If M is a closed Riemannian manifold, then for sufficiently small values of δ the Vietoris–Rips complex of M, or of spaces sufficiently close to M, is homotopy equivalent to M itself.

Chambers, Erickson & Worah (2008) describe efficient algorithms for determining whether a given cycle is contractible in the Rips complex of any finite point set in the Euclidean plane.

==Applications==
As with unit disk graphs, the Vietoris–Rips complex has been applied in computer science to model the topology of ad hoc wireless communication networks. One advantage of the Vietoris–Rips complex in this application is that it can be determined only from the distances between the communication nodes, without having to infer their exact physical locations. A disadvantage is that, unlike the Čech complex, the Vietoris–Rips complex does not directly provide information about gaps in communication coverage, but this flaw can be ameliorated by sandwiching the Čech complex between two Vietoris–Rips complexes for different values of δ. An implementation of Vietoris–Rips complexes can be found in the TDAstats R package.
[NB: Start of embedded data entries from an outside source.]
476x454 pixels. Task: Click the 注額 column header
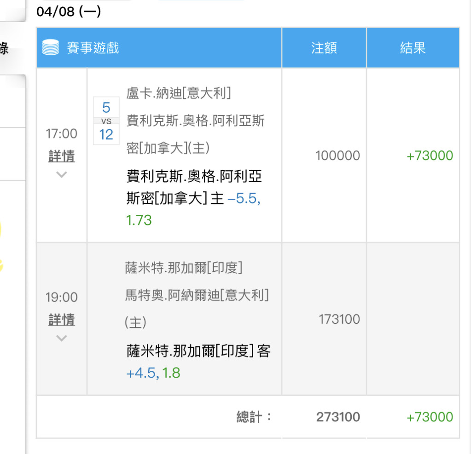(324, 48)
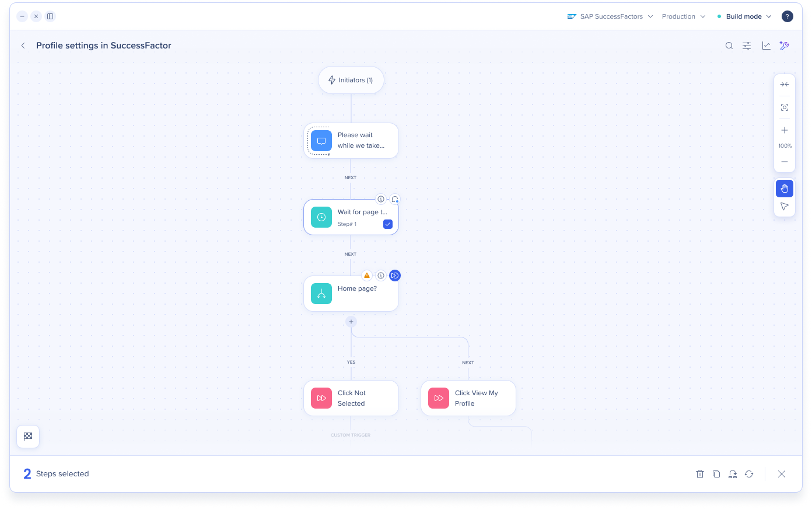Viewport: 812px width, 509px height.
Task: Expand the SAP SuccessFactors dropdown
Action: point(610,16)
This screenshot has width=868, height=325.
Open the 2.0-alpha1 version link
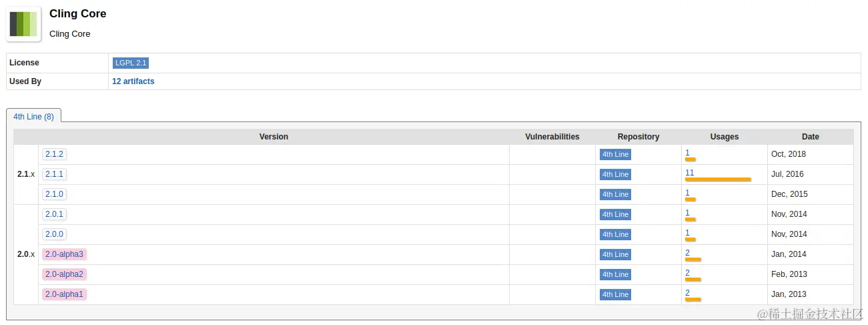tap(65, 294)
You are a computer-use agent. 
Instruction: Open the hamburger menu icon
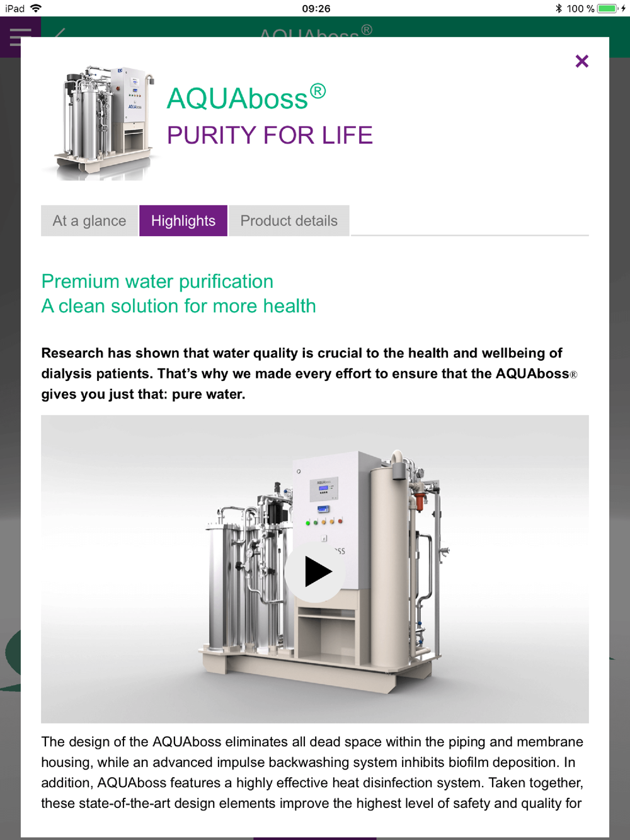[20, 37]
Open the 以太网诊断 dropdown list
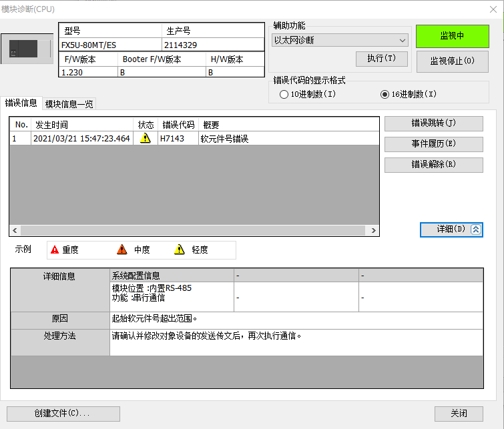This screenshot has width=504, height=429. (x=340, y=40)
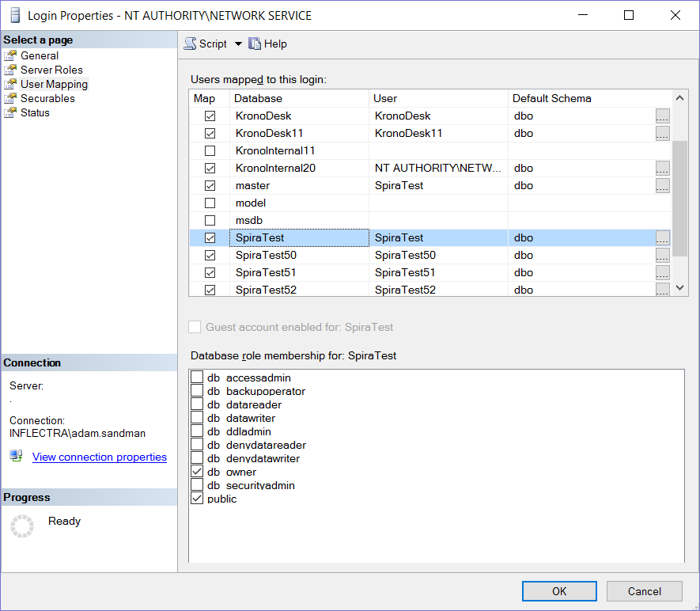
Task: Click the OK button
Action: (x=559, y=591)
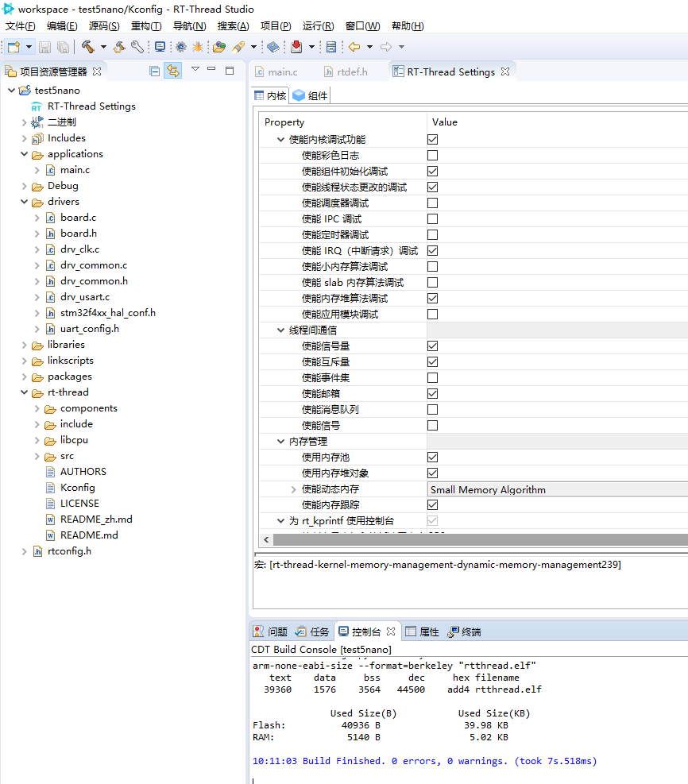Select the Kconfig file in project explorer
The width and height of the screenshot is (688, 784).
pyautogui.click(x=77, y=487)
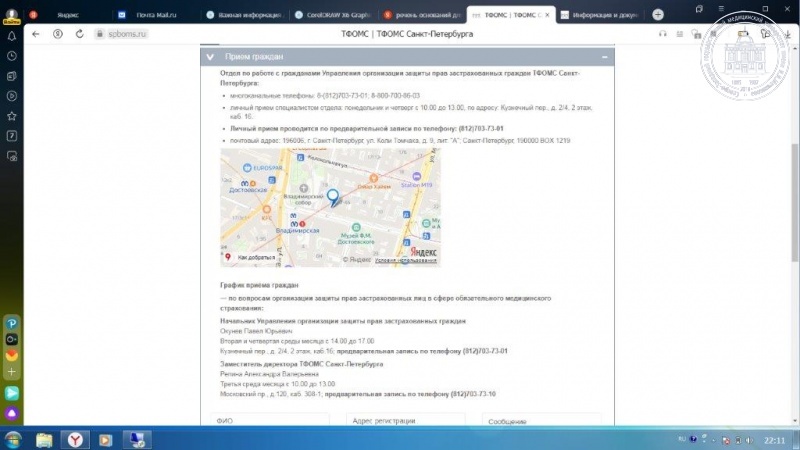The width and height of the screenshot is (800, 450).
Task: Click the Windows Start button
Action: click(13, 439)
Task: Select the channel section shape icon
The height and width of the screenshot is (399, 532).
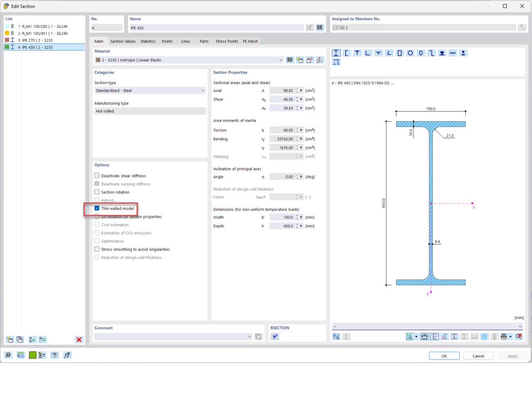Action: click(x=347, y=53)
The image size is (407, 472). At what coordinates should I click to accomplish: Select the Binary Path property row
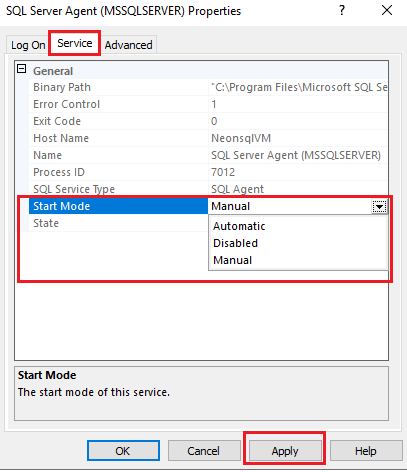[x=208, y=87]
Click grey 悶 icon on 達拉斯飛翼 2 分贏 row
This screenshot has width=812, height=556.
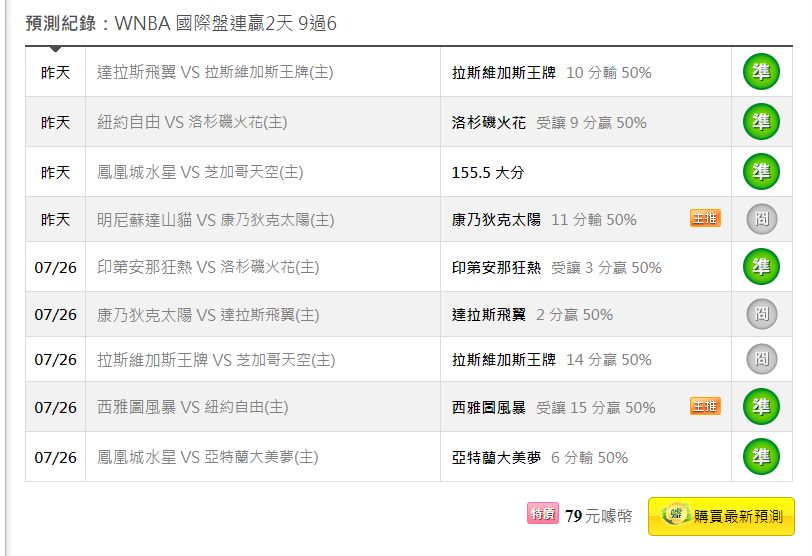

Vietoris–Rips complexes have also been applied for feature-extraction in digital image data; in this application, the complex is built from a high-dimensional metric space in which the points represent low-level image features.

The collection of all Vietoris–Rips complexes is a commonly applied construction in persistent homology and topological data analysis, and is known as the Rips filtration.